Брат Павел, как и раньше, всегда был при мне, но, как я к тому ни стремился, выше серединного подняться он не захотел: при всяком удобном и неудобном случае просто отводил глаза в сторону, делая вид, что занят своими неотложными мыслями. Короче, старался по-любому избежать участия в любых разборках. Недолюбливал, и сильно. Я-то как раз ими упивался, и чем их было больше, чем гнилей и опасней случались темы, тем с большим эффектом мог показать я собственную значимость, мог порешать за справедливость и имел шанс покарать за беспредел без моего ведома. В общем, слова моего ждали и чаще под сомнение не брали.

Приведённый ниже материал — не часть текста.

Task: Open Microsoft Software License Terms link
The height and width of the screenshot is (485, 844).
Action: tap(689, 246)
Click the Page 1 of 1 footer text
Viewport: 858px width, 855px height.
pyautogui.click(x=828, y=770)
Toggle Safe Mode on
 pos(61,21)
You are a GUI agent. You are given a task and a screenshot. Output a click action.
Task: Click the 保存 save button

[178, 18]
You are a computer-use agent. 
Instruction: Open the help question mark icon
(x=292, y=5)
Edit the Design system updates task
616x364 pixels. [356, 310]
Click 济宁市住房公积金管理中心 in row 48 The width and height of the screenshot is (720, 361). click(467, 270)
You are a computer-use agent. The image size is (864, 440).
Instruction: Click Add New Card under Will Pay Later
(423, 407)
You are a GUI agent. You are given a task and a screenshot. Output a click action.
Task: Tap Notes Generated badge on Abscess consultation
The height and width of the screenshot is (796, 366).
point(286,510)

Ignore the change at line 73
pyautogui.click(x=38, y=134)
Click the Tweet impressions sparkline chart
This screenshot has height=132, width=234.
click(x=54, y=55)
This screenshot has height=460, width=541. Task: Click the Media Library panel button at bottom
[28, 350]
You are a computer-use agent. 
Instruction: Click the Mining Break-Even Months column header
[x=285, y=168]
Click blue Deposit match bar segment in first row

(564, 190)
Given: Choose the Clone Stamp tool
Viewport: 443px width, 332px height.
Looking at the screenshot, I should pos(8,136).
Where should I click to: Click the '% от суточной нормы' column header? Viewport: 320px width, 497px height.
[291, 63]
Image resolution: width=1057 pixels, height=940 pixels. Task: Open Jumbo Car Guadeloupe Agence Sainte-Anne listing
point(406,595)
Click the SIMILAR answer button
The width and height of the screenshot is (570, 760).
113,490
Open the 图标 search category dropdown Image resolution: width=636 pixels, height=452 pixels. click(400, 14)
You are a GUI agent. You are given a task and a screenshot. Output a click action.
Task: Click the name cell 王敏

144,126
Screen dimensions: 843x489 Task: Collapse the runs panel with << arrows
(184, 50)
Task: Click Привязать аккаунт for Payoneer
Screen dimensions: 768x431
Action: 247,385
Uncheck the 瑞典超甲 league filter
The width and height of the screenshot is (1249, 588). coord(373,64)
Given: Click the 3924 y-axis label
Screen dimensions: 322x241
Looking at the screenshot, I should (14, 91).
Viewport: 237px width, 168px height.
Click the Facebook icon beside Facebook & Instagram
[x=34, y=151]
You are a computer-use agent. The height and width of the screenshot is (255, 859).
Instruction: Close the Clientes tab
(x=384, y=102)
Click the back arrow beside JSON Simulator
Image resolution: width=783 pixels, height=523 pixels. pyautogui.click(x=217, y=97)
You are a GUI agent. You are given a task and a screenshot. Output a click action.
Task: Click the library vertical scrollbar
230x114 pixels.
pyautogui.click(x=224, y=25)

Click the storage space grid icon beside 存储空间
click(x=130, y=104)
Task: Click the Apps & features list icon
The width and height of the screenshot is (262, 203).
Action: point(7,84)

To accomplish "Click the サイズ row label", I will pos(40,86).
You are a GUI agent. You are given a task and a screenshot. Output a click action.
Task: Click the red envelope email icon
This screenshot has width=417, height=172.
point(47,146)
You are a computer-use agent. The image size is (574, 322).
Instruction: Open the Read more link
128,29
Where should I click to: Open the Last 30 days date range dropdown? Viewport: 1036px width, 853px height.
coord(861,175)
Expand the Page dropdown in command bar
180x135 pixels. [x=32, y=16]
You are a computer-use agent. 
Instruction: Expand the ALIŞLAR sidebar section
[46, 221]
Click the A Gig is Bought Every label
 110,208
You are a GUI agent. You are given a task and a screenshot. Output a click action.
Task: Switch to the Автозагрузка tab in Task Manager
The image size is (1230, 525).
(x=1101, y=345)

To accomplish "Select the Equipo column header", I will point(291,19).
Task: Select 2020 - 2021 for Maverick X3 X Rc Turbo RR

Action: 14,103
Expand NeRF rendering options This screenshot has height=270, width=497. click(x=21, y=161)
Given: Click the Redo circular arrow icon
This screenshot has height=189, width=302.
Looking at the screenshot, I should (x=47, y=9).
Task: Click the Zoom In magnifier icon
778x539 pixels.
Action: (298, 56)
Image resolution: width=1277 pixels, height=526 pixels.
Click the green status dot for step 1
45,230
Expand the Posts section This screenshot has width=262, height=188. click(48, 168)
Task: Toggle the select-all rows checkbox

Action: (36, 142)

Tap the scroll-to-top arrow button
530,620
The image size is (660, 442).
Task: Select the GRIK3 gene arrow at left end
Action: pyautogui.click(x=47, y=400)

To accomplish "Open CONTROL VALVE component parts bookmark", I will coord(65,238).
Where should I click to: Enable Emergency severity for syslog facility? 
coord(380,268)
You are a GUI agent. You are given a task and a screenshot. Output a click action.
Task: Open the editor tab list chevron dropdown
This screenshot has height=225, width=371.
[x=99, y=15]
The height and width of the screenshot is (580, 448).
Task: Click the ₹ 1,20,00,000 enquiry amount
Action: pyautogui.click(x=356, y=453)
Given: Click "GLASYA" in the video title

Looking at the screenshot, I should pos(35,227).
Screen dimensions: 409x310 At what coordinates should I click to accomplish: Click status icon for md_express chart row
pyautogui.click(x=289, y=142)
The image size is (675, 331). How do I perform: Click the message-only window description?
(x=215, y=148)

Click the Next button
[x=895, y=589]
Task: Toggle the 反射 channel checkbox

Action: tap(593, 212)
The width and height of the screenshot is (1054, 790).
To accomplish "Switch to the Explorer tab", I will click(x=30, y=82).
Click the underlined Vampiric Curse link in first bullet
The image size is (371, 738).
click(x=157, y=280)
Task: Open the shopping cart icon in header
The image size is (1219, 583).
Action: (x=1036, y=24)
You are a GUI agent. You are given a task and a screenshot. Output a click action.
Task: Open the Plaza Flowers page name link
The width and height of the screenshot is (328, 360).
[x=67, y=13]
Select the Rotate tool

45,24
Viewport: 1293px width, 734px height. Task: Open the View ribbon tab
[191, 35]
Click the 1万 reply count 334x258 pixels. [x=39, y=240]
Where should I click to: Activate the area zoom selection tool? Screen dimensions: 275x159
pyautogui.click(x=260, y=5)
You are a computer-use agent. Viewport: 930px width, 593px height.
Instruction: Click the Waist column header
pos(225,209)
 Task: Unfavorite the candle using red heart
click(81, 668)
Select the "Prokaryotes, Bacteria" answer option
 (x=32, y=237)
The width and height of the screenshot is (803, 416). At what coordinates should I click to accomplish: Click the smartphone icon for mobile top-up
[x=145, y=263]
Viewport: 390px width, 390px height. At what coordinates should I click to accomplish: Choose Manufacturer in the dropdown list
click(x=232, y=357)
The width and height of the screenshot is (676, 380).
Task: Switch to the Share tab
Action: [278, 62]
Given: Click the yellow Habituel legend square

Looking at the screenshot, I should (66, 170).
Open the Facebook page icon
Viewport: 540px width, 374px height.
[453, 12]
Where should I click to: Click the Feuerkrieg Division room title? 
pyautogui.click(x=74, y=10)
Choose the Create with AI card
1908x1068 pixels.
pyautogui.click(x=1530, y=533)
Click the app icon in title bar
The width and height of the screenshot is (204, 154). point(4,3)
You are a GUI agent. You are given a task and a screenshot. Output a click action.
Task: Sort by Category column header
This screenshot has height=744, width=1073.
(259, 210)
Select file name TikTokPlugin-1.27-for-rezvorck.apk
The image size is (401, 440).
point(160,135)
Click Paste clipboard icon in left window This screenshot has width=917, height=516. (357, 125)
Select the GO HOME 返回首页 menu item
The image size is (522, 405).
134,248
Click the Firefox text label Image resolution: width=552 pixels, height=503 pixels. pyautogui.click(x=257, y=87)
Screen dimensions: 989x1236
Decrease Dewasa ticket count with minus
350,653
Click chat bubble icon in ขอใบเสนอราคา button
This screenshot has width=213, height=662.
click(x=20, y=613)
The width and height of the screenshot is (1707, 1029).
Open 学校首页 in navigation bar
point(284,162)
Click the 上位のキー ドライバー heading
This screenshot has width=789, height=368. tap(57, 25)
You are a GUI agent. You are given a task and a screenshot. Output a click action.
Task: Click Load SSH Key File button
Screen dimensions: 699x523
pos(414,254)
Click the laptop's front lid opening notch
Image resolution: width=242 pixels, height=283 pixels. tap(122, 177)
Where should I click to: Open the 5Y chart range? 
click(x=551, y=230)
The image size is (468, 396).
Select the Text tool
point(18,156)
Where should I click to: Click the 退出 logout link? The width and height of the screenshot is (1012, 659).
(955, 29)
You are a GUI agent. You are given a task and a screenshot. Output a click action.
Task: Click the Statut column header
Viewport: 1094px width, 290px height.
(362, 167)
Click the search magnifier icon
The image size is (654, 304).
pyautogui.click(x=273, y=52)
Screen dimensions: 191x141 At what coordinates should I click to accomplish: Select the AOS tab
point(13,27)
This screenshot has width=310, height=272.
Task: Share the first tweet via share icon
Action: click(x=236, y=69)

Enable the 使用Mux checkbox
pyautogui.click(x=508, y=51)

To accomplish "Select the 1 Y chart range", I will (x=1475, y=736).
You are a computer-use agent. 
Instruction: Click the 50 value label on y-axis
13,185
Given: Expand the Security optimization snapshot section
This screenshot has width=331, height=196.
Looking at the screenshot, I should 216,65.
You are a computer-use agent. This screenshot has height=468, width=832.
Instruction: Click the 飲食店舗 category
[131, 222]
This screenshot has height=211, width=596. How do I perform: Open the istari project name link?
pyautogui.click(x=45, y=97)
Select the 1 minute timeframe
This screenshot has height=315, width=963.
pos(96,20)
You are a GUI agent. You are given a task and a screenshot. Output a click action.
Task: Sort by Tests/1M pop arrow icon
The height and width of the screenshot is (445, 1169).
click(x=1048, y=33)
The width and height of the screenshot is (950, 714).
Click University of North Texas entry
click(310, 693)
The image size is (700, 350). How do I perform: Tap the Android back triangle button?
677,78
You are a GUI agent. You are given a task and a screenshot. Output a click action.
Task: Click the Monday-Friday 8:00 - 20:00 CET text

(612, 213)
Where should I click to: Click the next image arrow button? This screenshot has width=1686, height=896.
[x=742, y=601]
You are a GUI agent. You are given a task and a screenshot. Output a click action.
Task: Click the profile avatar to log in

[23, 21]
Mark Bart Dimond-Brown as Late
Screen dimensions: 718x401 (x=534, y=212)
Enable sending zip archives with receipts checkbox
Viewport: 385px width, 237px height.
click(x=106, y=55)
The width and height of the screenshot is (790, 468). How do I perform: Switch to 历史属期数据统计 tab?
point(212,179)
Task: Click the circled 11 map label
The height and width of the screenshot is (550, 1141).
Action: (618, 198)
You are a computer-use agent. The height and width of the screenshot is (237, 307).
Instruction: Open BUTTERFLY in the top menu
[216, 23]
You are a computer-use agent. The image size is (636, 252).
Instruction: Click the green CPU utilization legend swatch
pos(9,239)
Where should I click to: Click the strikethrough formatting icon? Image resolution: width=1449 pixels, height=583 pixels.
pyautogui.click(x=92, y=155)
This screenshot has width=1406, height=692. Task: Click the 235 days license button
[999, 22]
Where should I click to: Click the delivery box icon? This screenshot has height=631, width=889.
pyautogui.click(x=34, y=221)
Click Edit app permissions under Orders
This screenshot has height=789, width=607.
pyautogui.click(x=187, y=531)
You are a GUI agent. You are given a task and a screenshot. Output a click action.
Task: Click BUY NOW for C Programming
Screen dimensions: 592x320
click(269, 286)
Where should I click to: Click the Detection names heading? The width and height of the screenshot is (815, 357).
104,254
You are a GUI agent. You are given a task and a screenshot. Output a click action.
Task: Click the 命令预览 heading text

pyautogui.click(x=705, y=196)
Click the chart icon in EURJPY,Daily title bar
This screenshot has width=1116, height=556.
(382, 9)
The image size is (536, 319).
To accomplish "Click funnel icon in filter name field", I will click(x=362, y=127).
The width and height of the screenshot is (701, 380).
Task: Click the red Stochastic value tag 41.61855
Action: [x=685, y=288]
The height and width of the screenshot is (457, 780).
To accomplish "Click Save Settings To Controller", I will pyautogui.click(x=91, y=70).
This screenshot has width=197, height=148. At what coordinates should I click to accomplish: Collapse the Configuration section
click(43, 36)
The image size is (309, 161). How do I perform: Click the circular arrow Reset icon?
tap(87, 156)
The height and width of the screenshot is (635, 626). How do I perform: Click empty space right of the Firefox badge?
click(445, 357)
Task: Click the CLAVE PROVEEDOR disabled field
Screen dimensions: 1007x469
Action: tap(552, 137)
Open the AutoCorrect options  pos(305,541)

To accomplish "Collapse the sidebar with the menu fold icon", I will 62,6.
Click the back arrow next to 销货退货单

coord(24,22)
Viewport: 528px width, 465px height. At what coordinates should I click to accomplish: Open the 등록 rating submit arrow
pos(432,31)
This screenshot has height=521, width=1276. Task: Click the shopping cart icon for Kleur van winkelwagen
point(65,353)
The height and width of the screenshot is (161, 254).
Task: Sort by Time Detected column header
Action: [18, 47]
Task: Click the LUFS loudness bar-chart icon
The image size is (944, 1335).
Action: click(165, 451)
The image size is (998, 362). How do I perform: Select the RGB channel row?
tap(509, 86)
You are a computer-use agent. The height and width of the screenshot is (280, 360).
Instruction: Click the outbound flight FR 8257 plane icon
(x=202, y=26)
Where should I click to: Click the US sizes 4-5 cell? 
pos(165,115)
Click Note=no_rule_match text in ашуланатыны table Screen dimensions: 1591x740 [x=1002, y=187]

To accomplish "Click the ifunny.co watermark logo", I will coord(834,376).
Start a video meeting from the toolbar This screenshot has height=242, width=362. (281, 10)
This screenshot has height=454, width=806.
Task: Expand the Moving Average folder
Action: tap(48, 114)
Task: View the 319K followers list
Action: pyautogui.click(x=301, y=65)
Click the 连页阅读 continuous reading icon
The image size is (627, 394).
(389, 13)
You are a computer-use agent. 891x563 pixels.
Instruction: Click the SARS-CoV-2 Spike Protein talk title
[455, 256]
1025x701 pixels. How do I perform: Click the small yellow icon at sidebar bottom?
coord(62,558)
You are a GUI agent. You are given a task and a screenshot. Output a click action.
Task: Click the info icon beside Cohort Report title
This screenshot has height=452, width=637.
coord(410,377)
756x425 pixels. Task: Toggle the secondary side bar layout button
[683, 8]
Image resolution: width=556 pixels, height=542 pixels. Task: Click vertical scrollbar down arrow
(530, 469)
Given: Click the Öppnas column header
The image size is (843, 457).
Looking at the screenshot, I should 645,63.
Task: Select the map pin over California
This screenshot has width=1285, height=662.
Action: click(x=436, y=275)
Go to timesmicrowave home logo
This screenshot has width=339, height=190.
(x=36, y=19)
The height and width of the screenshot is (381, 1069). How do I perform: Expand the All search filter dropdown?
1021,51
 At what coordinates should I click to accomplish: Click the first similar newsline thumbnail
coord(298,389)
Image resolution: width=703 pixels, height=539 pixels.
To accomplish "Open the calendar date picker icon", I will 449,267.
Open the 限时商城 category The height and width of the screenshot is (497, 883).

Да и про тот ночной переворот тема ещё не забылась окончательно: помнили и про селезёнку, и про кроватные, если чего, перекладины, и про последний визит к отхожему месту. Как и то в расчёт бралось, самотёком вползая в уши, что если очень надо, то и пацанский возраст серьёзному делу не помеха.
Братан же мой всё больше нажимал по учёбе, не ввязываясь в жизнь сверх уставных правил; личный «кодекс» также оставался без должного с его стороны внимания, хотя и знал Павлуха, что этой своей излишней усидчивостью, туповатым прилежанием и отстранёнкой от управления текущими делами заметно принижает мой устойчивый авторитет. К тому же зачастил в библиотеку, стал как умалишённый книжки читать, до которых прежде голова и руки не доходили. Да и откуда им в нашем бараке взяться было, книжкам этим — наши тамошние книжонки, какие по случайности соседями добывались, разве что гвоздём через корку к стенке прибитыми висели, по правую руку от уборного очка, как дармовая подтирка без лишнего узора. А чуть спустя он на разговорник наткнулся, чтобы с русского на латынь, сразу, и с примерами для мудрости на всю жизнь, когда нужно мысль не просто высказать, а по такой кривой фене донести, чтоб и самому было гордо, и другим не сделалось обидно.
Короче, оформил на себя, типа формуляр, на тумбан к себе устроил, ближе к голове, и стал смотреть в него, шевеля губами. Я ему намекнул, ясное дело, чтоб затыкал гундосить, позора после не оберёшься насчёт такой странной фени. А он мне в ответ говорит, продевши братский намёк мимо ушей:
— Non enim bonum aliud. — И шифрует обратно, оттуда сюда: «Что хорошо для одного, для другого невозможно».
Вот потому и не стал он выше того, чего сам себе же назначил, середина для него — верхний край. Ну, пацаны, видя такое, сначала потихоньку, за спиной, кто со смешливой ухмылкой, кто без ничего, и прозвали его Паштетом: типа хоть и свой, и при братане́ отирается, но всё ж мягкотелый, не орёл, без нужной для дела твёрдости, а страх если и наводит, то лишь из-за похожести мордами. И не боец по духу, а больше просто участник по необходимости.
Сам Павлец и возражать не стал против такой кликухи, принял как должное, как законное, своё. Ну а те после этого и таиться перестали, так всё само собой в обиход и вошло: я — Сохатый, брат — Паштет. А оба мы — сила с волей и сдержанность со справедливостью, делённые хоть и не поровну, но зато на два неотличимых один от другого лика.
Вышли когда — это уже под самые восемнадцать было, хоть иди и голосуй против всех, — первым делом к себе в барак возвратились, в Перхушково — куда ж ещё? Мать наша, как и раньше, жила у себя там на собачьих метрах вечным задротом, так и дальше один за другим года перебирала: мало чего в жизни у неё переменилось, разве что морщин себе избыточно нарастила, пока мы с Паштетом малолетку волокли.
Сели, оттянулись родственным разговором: то-сё, как сама, чего сами думаем теперь, всё такое. А спать, как время подошло, пришлось на полу — диван наш прошлый, раскладной на двоих, окончательно прогнил и рухнул, пока мы там поднимались на дрожжах временного жизненного успеха — мать его после кусками на помойке хоронила, последнюю после нас с братом овеществлённую отцову память. Утро туманное встретило нас первым мужским огорчением, что идти-то, как и спешить, больше некуда.